Ce n’est pas la mort
Professeur en hématologie, spécialiste des leucémies, Hélène Merle-Béral se penche sur le grand mystère de la mort et sur la façon dont, depuis les temps les plus anciens, les civilisations y ont fait face. Comment, aujourd’hui, elles envisagent de la mettre en échec.
★★★★☆
BIOLOGIE DE L’IMMORTALITÉ PAR HÉLÈNE MERLE-BÉRAL, 180 P., ODILE JACOB, 20,90 €
Qui n’a rêvé d’échapper à la vieillesse et, surtout, à la mort ? Toutes les sociétés, de tous les temps, ont inventé des actions, des rituels, des prières, pour donner un sens à la mort, éviter d’être rejeté pour toujours dans le néant.

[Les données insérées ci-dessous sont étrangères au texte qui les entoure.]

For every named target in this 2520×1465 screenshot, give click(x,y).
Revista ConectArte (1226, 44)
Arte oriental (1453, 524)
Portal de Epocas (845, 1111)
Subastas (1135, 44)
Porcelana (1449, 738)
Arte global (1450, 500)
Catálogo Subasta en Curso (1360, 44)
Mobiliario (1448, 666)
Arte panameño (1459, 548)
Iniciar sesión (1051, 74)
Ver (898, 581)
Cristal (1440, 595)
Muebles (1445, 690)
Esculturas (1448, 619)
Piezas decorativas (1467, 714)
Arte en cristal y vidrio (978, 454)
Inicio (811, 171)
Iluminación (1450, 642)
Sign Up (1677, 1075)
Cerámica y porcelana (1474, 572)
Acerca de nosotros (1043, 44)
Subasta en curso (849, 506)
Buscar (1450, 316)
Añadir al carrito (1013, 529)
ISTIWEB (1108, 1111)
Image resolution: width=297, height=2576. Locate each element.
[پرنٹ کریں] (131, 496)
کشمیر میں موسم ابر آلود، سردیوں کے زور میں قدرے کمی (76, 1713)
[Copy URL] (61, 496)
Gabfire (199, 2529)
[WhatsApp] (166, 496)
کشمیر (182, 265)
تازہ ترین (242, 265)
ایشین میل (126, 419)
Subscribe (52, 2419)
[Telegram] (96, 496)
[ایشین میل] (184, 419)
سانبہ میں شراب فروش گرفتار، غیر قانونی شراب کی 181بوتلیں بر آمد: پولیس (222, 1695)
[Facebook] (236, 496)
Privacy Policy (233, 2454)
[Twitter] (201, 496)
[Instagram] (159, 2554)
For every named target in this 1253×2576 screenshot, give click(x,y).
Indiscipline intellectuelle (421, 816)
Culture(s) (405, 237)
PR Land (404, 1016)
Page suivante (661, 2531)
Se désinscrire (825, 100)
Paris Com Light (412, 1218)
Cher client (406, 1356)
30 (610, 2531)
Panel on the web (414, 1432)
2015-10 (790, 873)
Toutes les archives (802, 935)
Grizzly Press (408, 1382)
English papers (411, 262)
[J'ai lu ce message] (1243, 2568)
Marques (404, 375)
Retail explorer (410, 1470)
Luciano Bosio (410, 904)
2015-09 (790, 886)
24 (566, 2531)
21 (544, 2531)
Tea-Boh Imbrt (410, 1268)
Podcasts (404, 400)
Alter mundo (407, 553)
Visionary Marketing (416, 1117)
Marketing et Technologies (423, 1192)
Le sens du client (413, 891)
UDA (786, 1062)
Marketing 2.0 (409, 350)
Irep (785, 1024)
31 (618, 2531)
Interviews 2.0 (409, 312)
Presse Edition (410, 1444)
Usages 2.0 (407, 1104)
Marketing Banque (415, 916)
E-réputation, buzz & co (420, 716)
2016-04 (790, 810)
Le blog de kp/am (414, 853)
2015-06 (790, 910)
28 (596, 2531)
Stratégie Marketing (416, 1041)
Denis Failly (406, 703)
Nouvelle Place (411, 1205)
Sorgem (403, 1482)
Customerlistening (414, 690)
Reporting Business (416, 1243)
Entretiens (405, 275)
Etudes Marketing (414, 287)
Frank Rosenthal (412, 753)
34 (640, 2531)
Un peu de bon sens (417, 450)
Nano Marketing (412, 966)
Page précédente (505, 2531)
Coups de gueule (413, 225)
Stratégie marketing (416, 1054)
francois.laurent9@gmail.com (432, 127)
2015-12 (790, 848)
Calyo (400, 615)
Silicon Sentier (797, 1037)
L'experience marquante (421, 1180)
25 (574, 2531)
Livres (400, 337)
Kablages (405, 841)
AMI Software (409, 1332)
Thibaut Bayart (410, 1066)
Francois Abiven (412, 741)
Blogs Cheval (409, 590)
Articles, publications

Reprenant la déclaration de Freud, « chacun de nous est persuadé de son immortalité », Hélène Merle- Béral, professeure d’hématologie, analyse dans ce livre passionnant la manière dont les humains affrontent la mort, les méthodes des scientifiques pour tenter de l’éloigner, et comment de nouveaux projets veulent tout simplement l’effacer.
Biologie de l’immortalité, le titre de cet ouvrage, donne une idée faible de tous les thèmes qui y sont abordés. Les religions et les cultures ont mis en scène la mort, impliquant une autre vie invisible. Depuis les premières sépultures des Néandertaliens, avec leurs objets précieux et leurs fleurs, jusqu’aux cérémonies complexes de l’Égypte antique, en passant par les croyances des chrétiens, tout est organisé pour donner un sens à une vie après le décès. D’ailleurs, la nature donne de multiples exemples d’existences sans fin. Des arbres vivent des milliers d’années, d’autres se renouvellent constamment. Des hydres restent éternellement jeunes, des homards résistent au temps. Il y a là un immense champ de recherches que les biologistes investissent depuis peu. Délabrement physique, déclin de la pensée, perte de soi-même, le vieillissement est, comme le disait le général de Gaulle, un naufrage. L’auteur montre à quel point cela est compliqué. La notion de mort est elle-même en train de changer. Or toutes les sciences se mobilisent pour l’éloigner. Tous les laboratoires du monde cherchent les méthodes pour guérir et repousser l’inéluctable. Les pages les plus dramatiques sont celles qui traitent du transhumanisme. Un courant de pensée qui voudrait, en associant la médecine et l’informatique, supprimer la mort elle-même. De plus en plus de groupes investissent ce secteur, certains de son succès. Hélène Merle- Béral en montre les dangers : d’un côté les immortels, de l’autre leurs esclaves. Il est temps de réagir.